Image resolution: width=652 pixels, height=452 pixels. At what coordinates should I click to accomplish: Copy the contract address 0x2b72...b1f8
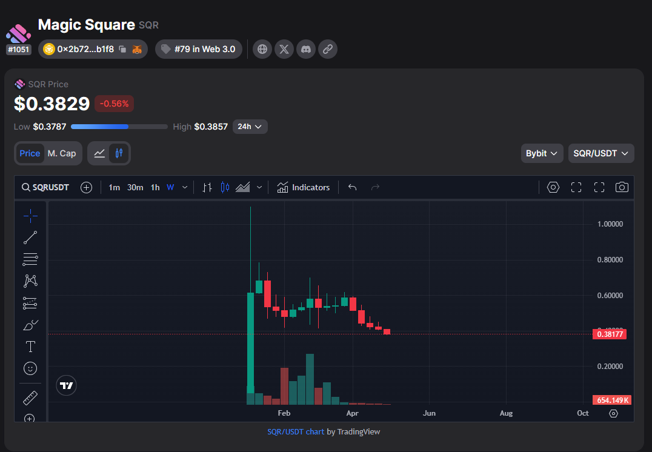122,49
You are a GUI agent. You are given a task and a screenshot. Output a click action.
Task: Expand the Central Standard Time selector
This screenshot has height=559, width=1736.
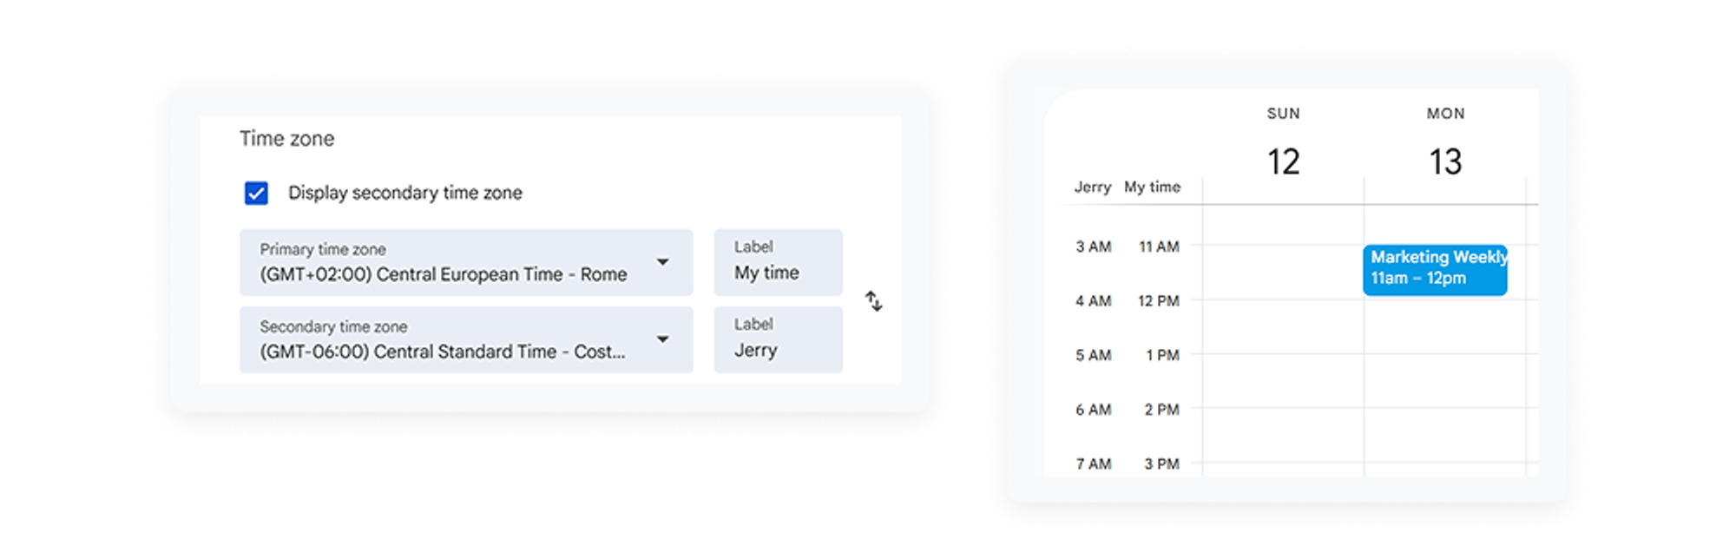pos(467,339)
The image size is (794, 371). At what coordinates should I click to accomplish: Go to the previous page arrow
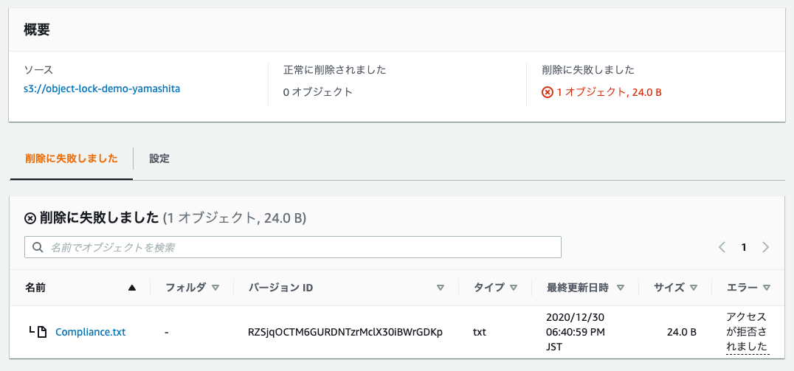point(722,248)
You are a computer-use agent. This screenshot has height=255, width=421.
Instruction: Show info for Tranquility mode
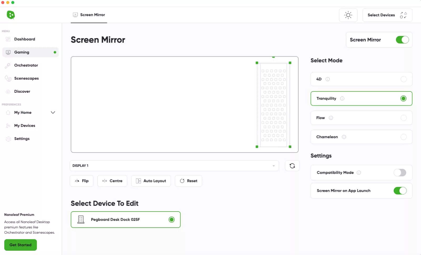click(x=342, y=99)
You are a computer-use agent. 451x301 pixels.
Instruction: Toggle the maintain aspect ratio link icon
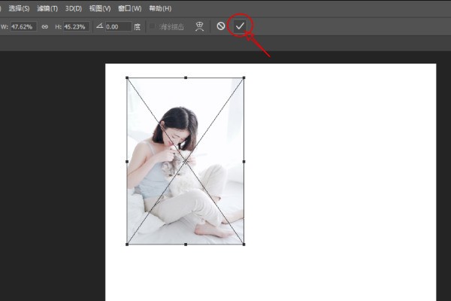44,26
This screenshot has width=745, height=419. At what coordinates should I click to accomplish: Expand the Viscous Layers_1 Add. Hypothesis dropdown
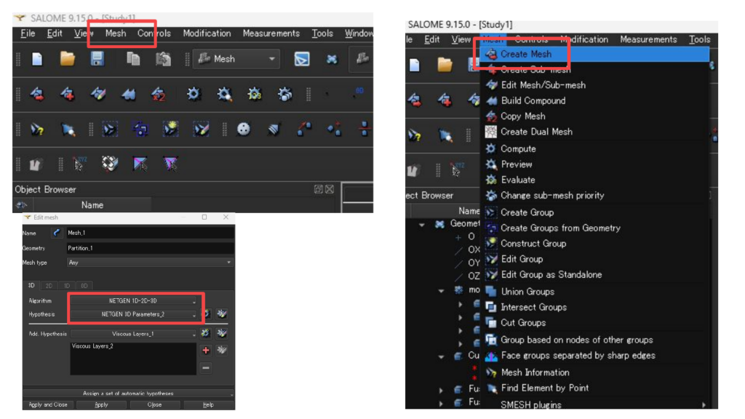point(133,333)
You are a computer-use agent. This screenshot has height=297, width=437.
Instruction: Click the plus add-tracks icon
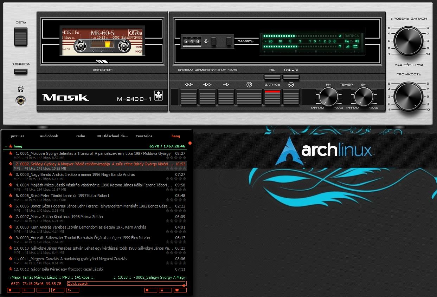(28, 290)
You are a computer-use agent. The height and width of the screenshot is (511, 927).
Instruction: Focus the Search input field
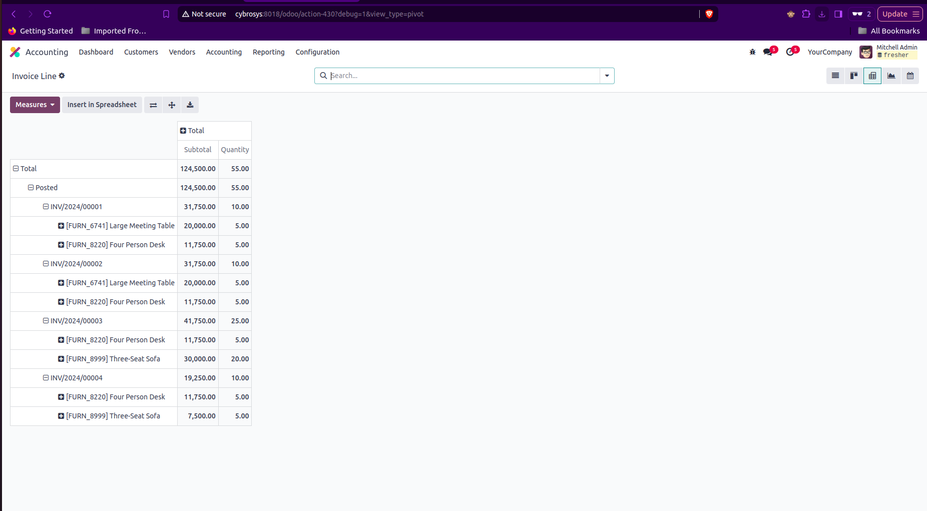pyautogui.click(x=464, y=76)
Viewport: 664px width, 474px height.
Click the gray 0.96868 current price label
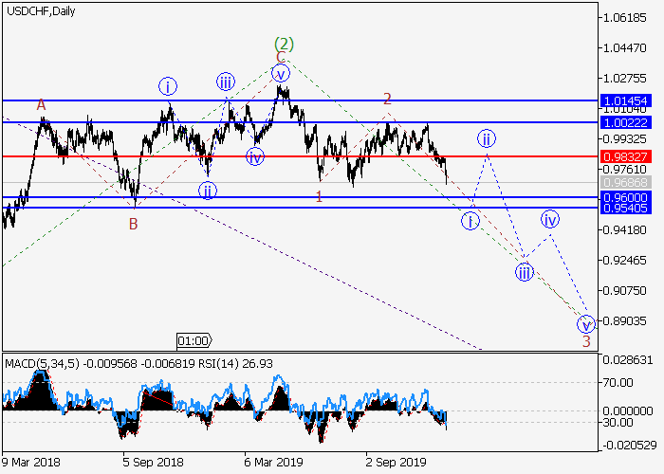coord(625,181)
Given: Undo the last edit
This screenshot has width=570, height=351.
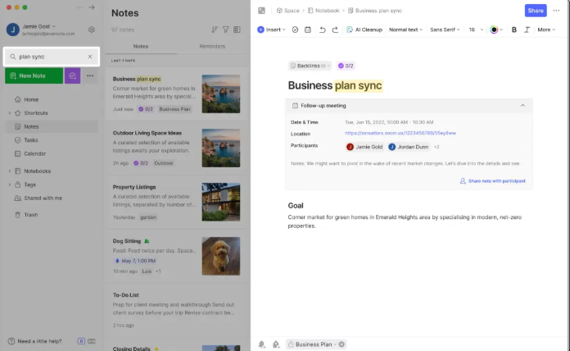Looking at the screenshot, I should click(322, 30).
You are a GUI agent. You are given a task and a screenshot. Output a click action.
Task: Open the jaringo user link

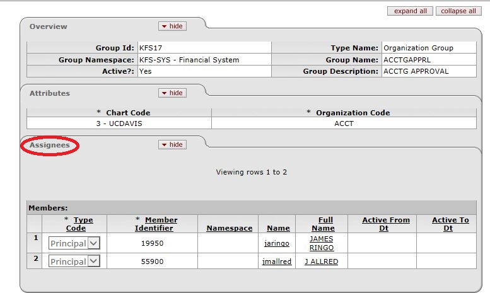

**Required work**
The line with "Instruction: Click the plus add-tracks icon" marks the start, and the last line of the material marks the end. Reproduce exactly those two lines and every line between them, without the pictures.

**Solution to the problem**
Instruction: Click the plus add-tracks icon
(28, 290)
You are a computer-use agent. The height and width of the screenshot is (511, 927).
Instruction: Focus the Search input field
pyautogui.click(x=464, y=76)
Viewport: 664px width, 474px height.
Click the gray 0.96868 current price label
coord(625,181)
Given: Undo the last edit
This screenshot has width=570, height=351.
Looking at the screenshot, I should click(322, 30).
You are a GUI agent. You are given a task and a screenshot. Output a click action.
Task: Open the jaringo user link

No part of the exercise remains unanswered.